Plotseling op pagina 973, na 972 pagina's volstrekte neutraliteit, begint de verteller te oordelen. De mensen die samen met Maarten, Nicolien en Paul de trap oplopen van het gerechtsgebouw op weg naar de publieke tribune om van daar het Hermans-proces te volgen, noemt hij "Eijldersklanten met halfintellectuelensmoelen" en "domme wulpse meisjes". Onwillekeurig zoek je naar de aanhalingstekens maar nee, het is echt de verteller zelf. En je vraagt je af wie van de personages hij zou kunnen zijn, terwijl je dat al lang weet natuurlijk. Ik in ieder geval wel. Ik heb meer boeken van hem in de kast staan.

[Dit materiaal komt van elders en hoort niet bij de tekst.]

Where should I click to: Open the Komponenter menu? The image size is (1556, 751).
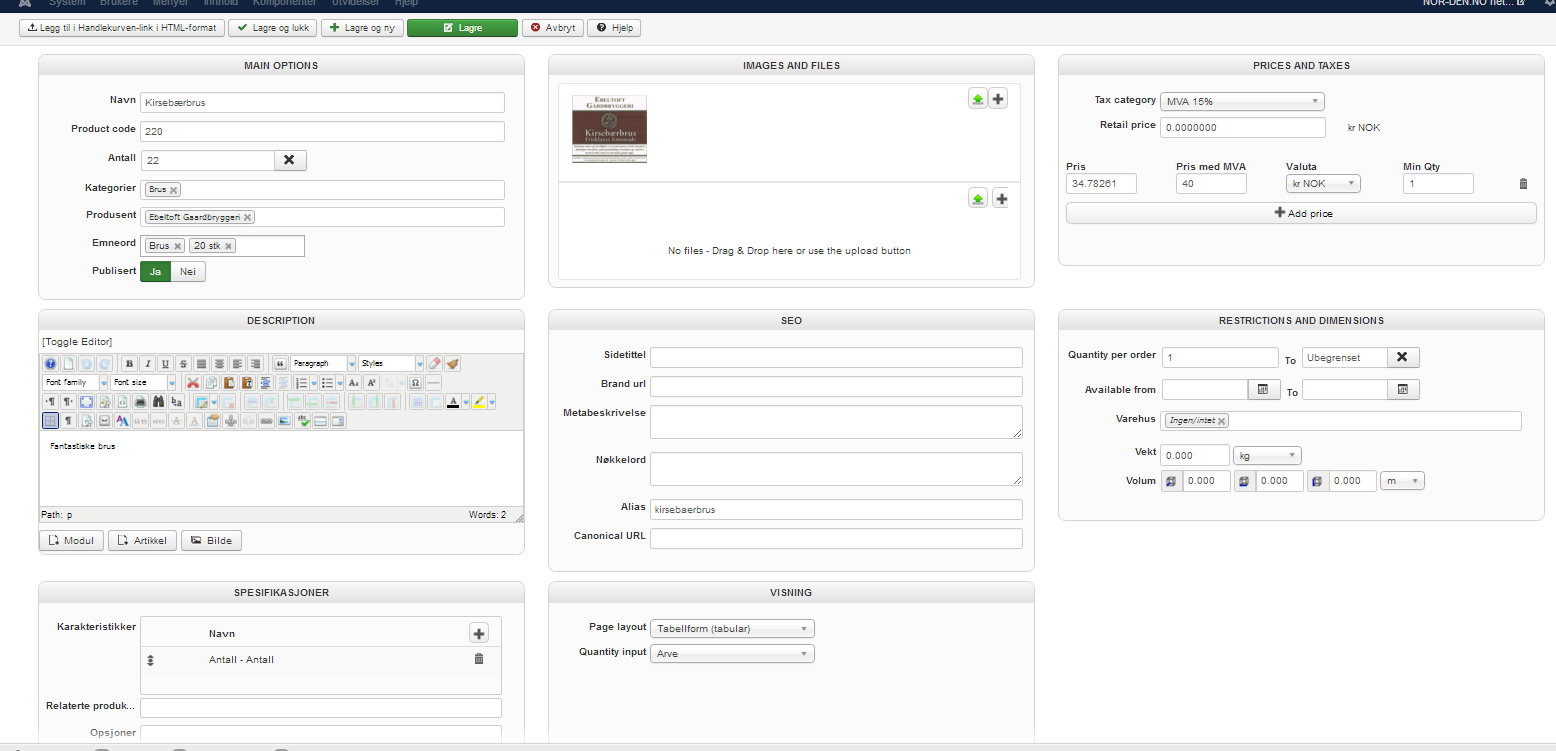click(285, 3)
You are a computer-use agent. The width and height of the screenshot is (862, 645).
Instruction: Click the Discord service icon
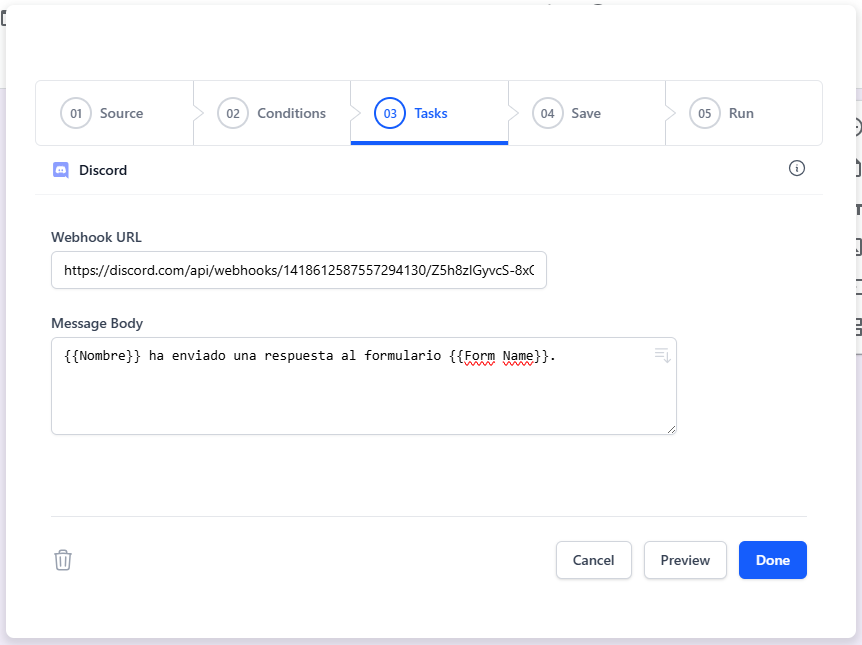pyautogui.click(x=61, y=170)

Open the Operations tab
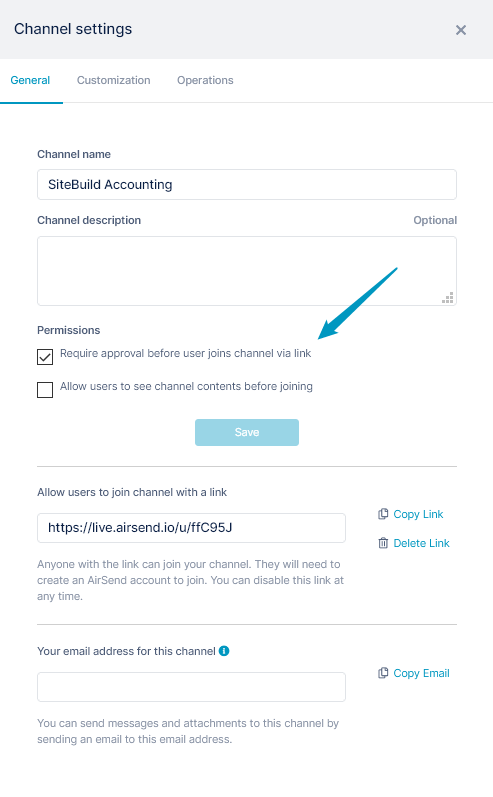click(205, 80)
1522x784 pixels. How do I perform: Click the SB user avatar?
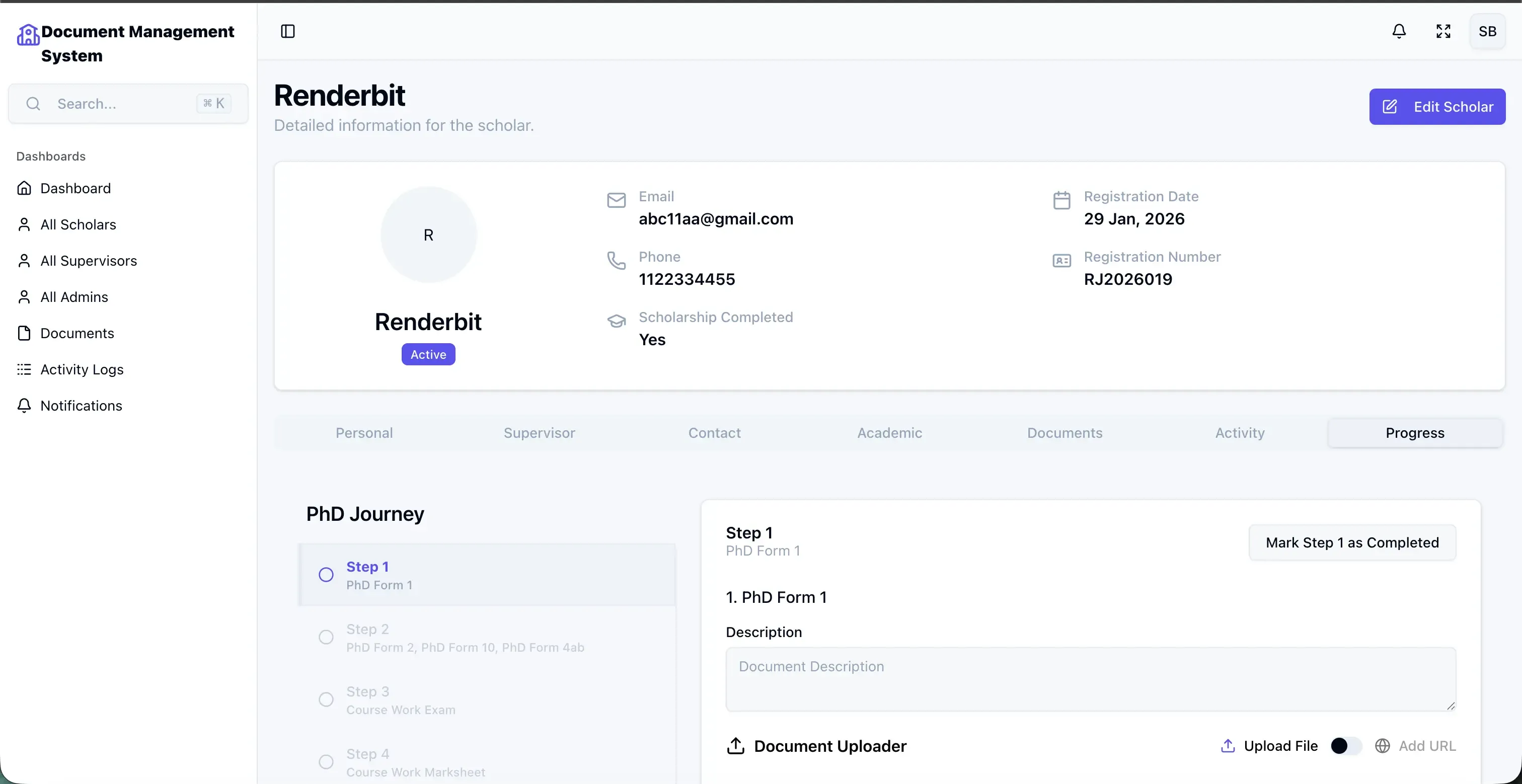click(x=1487, y=31)
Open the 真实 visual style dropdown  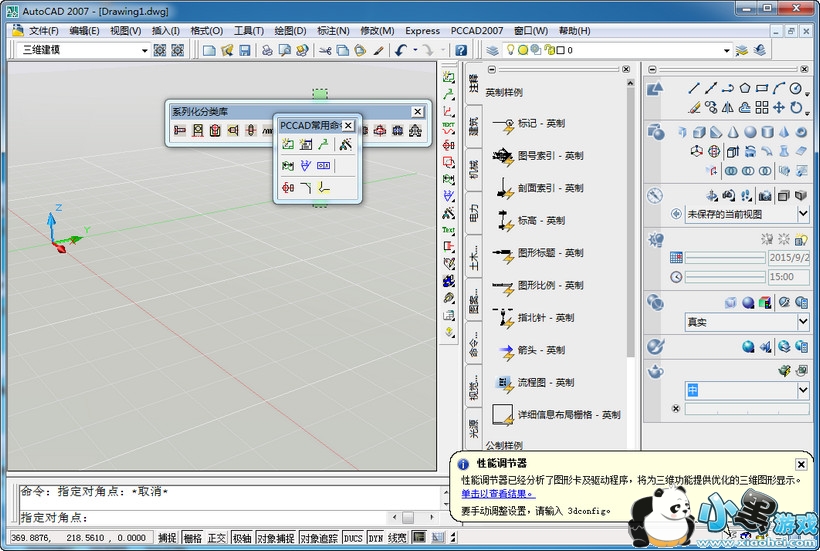click(803, 322)
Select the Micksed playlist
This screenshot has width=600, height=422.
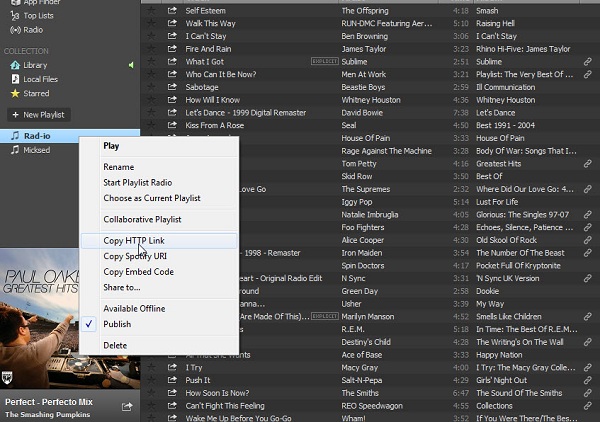pyautogui.click(x=37, y=150)
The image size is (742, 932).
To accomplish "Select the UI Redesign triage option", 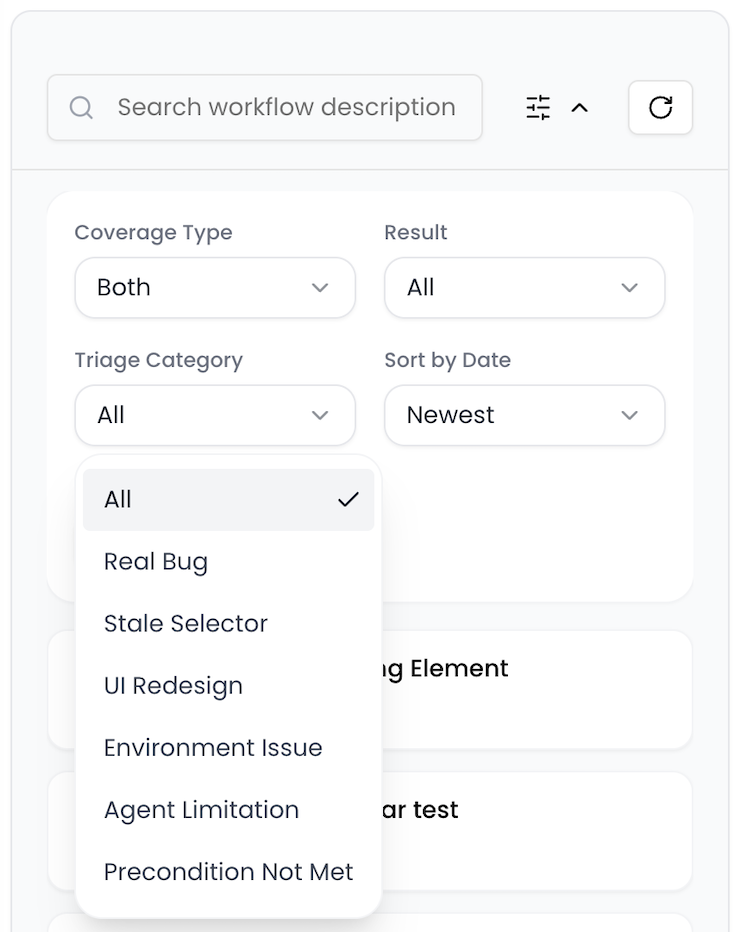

Een ander ding is de omvang van het boek, ruim 1200 pagina's. Op een kwart dacht ik, ik ga nu even wat anders lezen en kocht het nieuwe privé-domeindeel van August Willemsen. Daarin heb ik uiteindelijk maar een paar pagina's gelezen. Ik ben toch weer teruggekeerd naar de dikke.
Het is het verschil tussen de vriend en de (vooralsnog) vreemde. Met de laatste maak ik later wel kennis.